Sonntag, 11. Februar 2007

Döpfner gegen Google

Handelsblatt.com spricht im Interview mit Springer-Chef Mathias Döpfner. Er äußert sich zur Digitalisierung, zur Zukunft der Zeitungen, zu Qualitätsstandards im Journalismus und auch im Web - und zu den Konkurrenten. Das sind seiner Meinung nach Yahoo, Google und Ebay. Sehr lesenswert! IP-TV wird sich seiner Meinung nach erst in einigen Jahren als Geschäftsmodell bewähren. Die Digitalisierung will er rasch vorantreiben. Und selbst Second Life hat er als Thema erkannt. Warten wir nun auf die nächsten Schritte im Netz, um diese strategische Ausrichtung zu untermauern. Er will das geschriebene Wort künftig stärker mit bewegten Bildern untermauern - sieht in reinen (unverlinkten) Texten keine Zukunft.

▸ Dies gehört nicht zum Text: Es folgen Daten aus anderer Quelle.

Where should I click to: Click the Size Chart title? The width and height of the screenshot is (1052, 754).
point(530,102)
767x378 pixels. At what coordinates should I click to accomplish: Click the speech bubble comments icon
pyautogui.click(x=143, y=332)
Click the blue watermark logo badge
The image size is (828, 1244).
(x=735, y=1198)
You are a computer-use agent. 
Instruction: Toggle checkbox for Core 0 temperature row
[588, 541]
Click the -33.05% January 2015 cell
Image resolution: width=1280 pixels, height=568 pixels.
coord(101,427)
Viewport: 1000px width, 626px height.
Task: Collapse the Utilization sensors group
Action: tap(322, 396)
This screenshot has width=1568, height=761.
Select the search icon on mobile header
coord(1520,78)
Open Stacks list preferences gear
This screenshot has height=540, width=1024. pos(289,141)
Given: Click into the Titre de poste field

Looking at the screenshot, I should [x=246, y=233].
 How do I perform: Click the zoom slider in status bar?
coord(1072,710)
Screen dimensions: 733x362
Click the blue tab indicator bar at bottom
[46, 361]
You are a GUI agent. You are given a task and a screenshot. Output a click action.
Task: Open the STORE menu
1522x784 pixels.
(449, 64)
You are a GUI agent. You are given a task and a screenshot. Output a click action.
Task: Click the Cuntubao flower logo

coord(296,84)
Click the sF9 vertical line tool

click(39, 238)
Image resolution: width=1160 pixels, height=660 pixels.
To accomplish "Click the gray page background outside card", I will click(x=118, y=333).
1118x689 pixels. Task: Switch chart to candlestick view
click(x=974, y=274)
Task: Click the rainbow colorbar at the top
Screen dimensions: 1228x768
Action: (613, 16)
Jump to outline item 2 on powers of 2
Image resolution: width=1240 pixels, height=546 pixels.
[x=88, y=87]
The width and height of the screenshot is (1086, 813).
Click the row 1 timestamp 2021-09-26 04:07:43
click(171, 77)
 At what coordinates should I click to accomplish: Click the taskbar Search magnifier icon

Google nimmt seiner Meinung nach schon eine verlegerische Rolle ein und setzt auf das, was Werkkanon fordert: Qualität - auch im Netz. Zu Handelsblatt.com sagte er: "Wir konzentrieren uns auf das, was wir können, nämlich Inhalte für verschiedene Zielgruppen in gedruckter und digitaler Form anzubieten. Es bleibt dabei: Ohne gute Inhalte kein Geschäft." Da gibt's noch einiges zu tun auf den eigenen Webseiten. (Bild.de, welt.de) Good Luck!